_Work order_:
Return exactly the lines of the entries that start at the line containing "The image size is (935, 551)." and continue to the last line. Omit the pictures.

_Entries provided_:
▬▬▬▬▬▬▬▬▬▬
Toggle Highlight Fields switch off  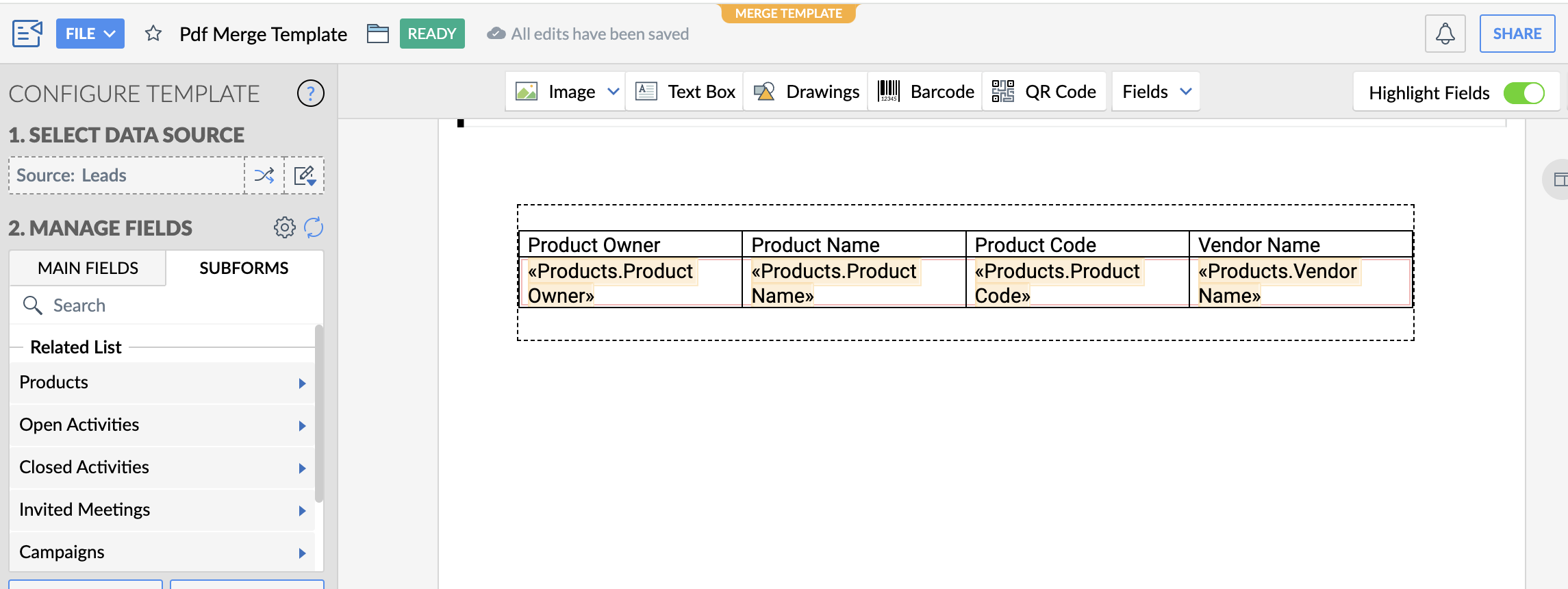1523,93
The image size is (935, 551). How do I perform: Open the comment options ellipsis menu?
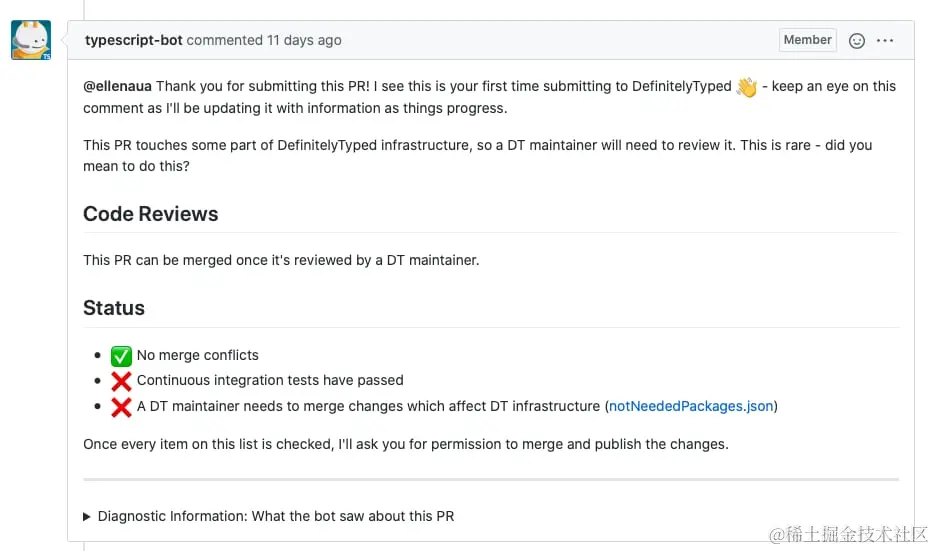pos(885,41)
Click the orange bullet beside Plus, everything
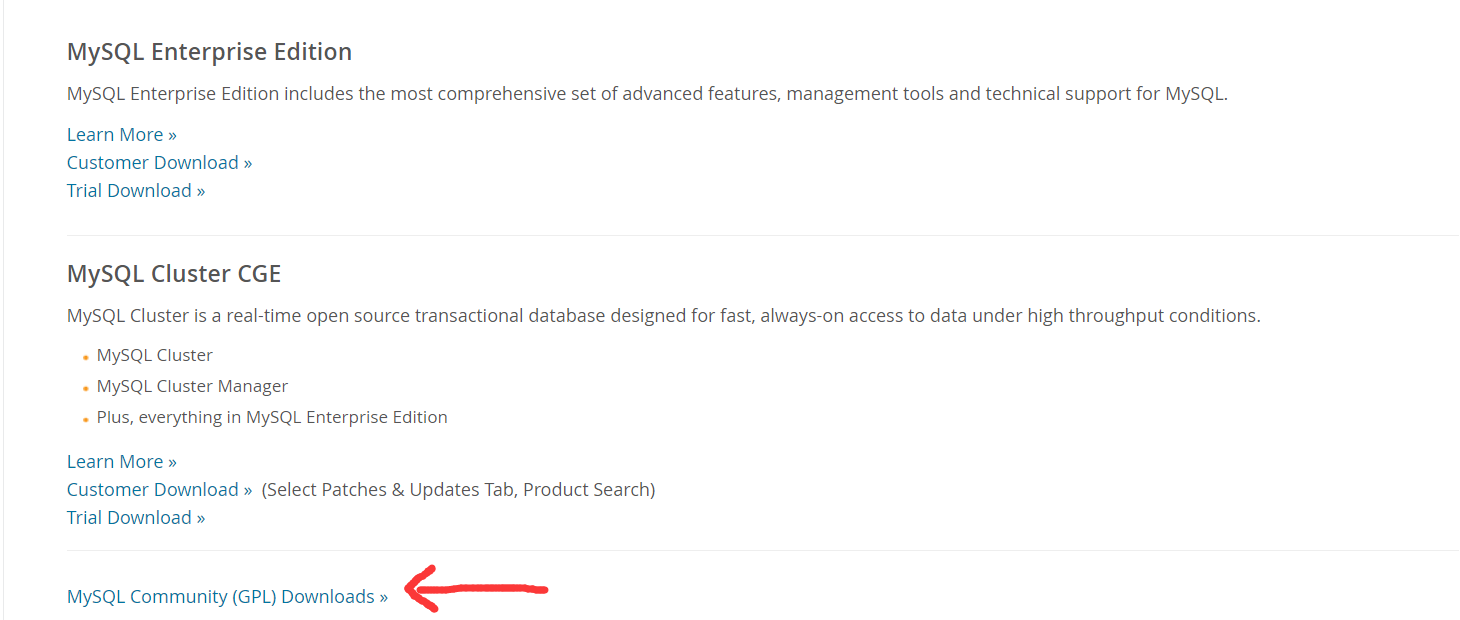 [x=86, y=419]
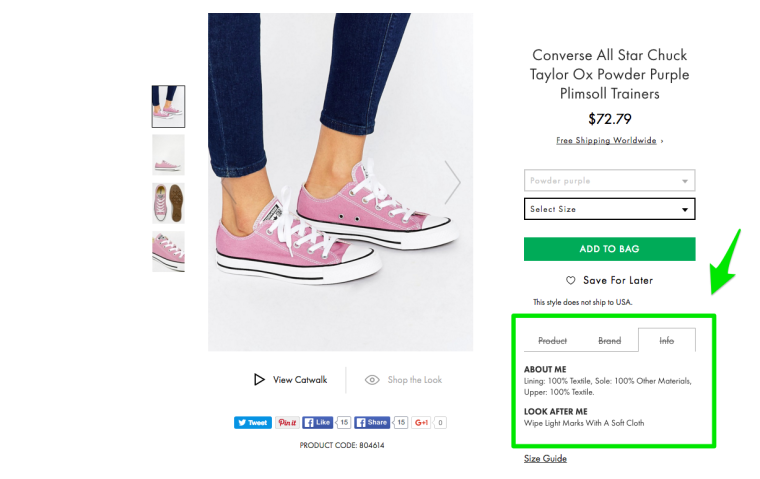Advance to the next product image arrow
The image size is (760, 479).
pyautogui.click(x=452, y=182)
▬▬▬▬▬▬▬▬▬▬
_Task output_:
The image size is (935, 551). How do I perform: Open the comment options ellipsis menu?
pos(885,41)
Click the orange bullet beside Plus, everything
 [x=86, y=419]
Advance to the next product image arrow
The image size is (760, 479).
pyautogui.click(x=452, y=182)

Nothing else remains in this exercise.